- Although the word "stock" might sound like a product, stocks aren't physical goods. A share of stock represents money, specifically money used by companies for business purposes. When you buy stock from a company, your money is used to help that company improve its business. When you buy stock, you become a partial owner of a company, meaning when the company thrives, the value of your stock goes up and you earn money. If the company suffers, the value of your stock goes down and you lose money.
- The stock market functions as a way for companies to fund various business endeavors such as expansion, creating new products or merging with other companies without having to rely on loans from banks. Stocks, more or less, function on a supply-and-demand basis --- meaning when a company's goods and services are high in demand, stocks are more expensive. On the other hand, when a company isn't popular with the public, its stock value drops.
- Although the method of stock trading used to involve physical pieces of paper and in-person transactions, most trading is now done electronically. If you want to invest in stocks, you can use a full-service broker, discount broker or do a direct purchase from a company. Full-service brokers will give you extensive financial advice, but they can be expensive to hire. Discount brokers simply perform your trading transactions, but don't provide advice or input on your investments. To purchase from a company, look for an "Investor Relations" page on its corporate website. You might pay a fee for this option, but direct purchase can be much less expensive than hiring a broker.
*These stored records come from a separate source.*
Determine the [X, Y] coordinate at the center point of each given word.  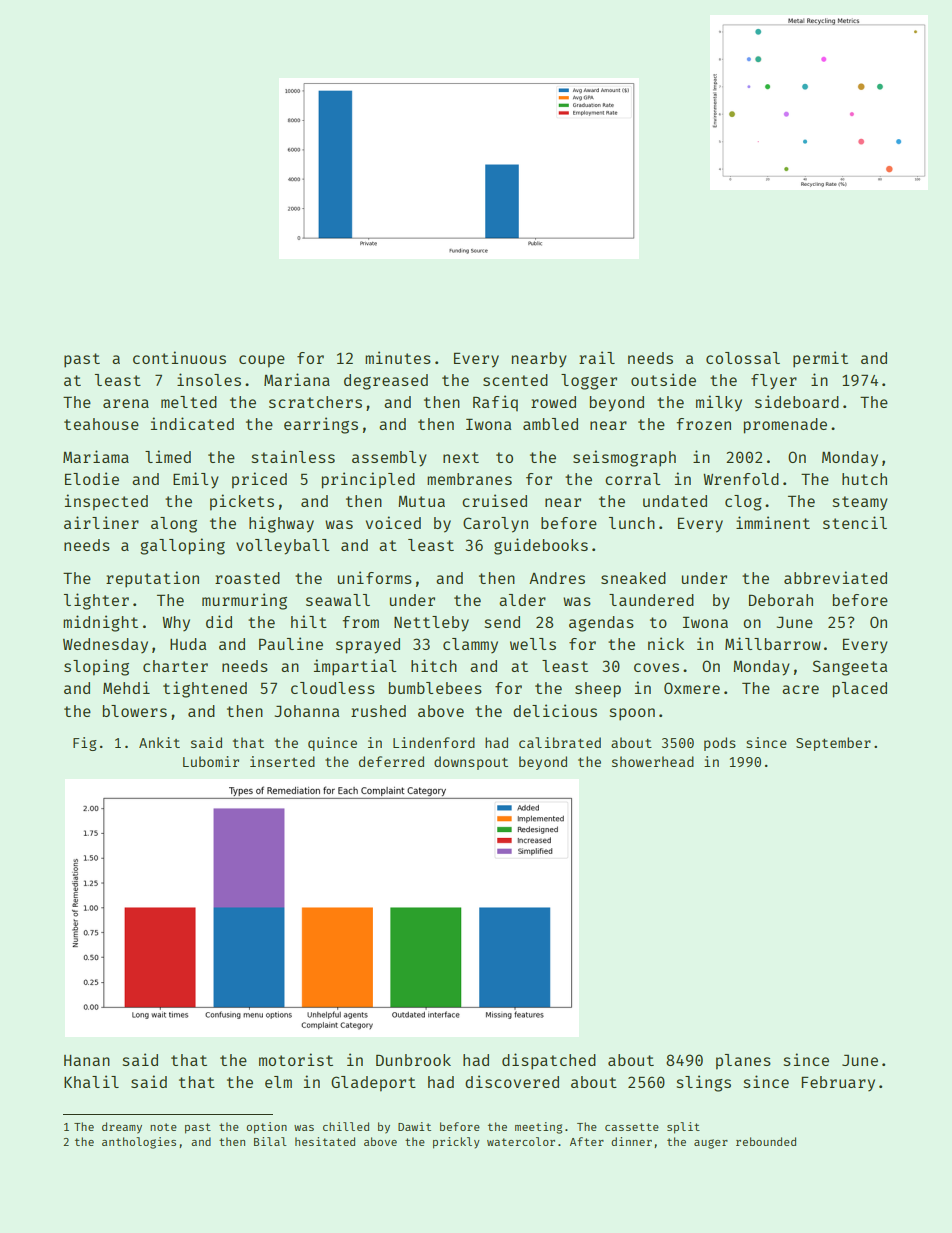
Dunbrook [413, 1060]
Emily [196, 480]
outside [663, 379]
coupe [262, 361]
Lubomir [211, 761]
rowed [553, 402]
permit [820, 359]
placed [860, 690]
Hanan [87, 1060]
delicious [555, 710]
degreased [386, 382]
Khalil [91, 1081]
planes [743, 1062]
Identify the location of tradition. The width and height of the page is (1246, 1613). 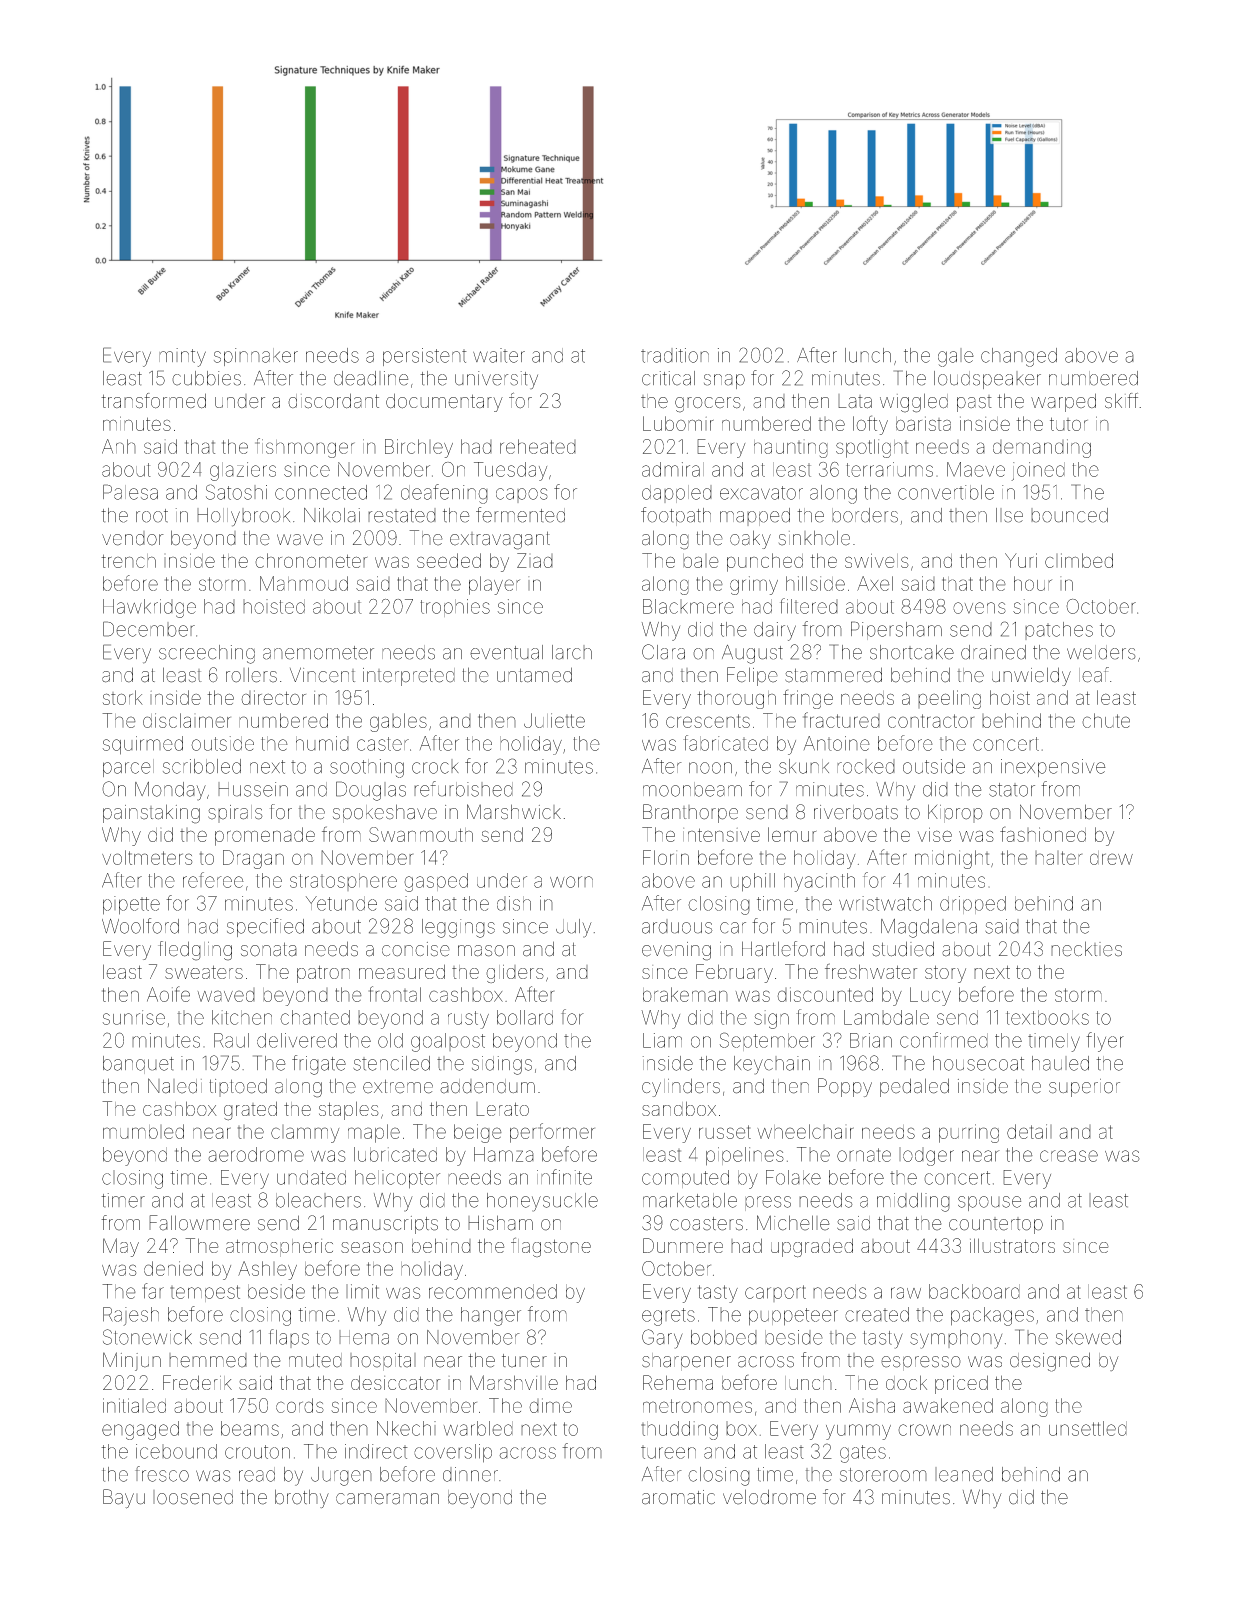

- Many people invest in the stock market to save for retirement. This option is best if you're 20 years or more away from retirement, because it will take time for you to see much growth on your investment. It is common to buy stocks from your own company or a company whose goods or services you often use. Keep in mind that your retirement shouldn't rely solely on stocks: invest in a low-risk account like a 401(k) or Roth IRA just in case your stocks don't grow as expected.
- If you are considering investing in the stock market, you'll need to be aware that stock investments are akin to gambling. Although stocks have the potential to grow massively in a short period of time, they have the same potential to do the opposite. You can review a company's financial history by reading its annual reports to see if the company is growing or receding.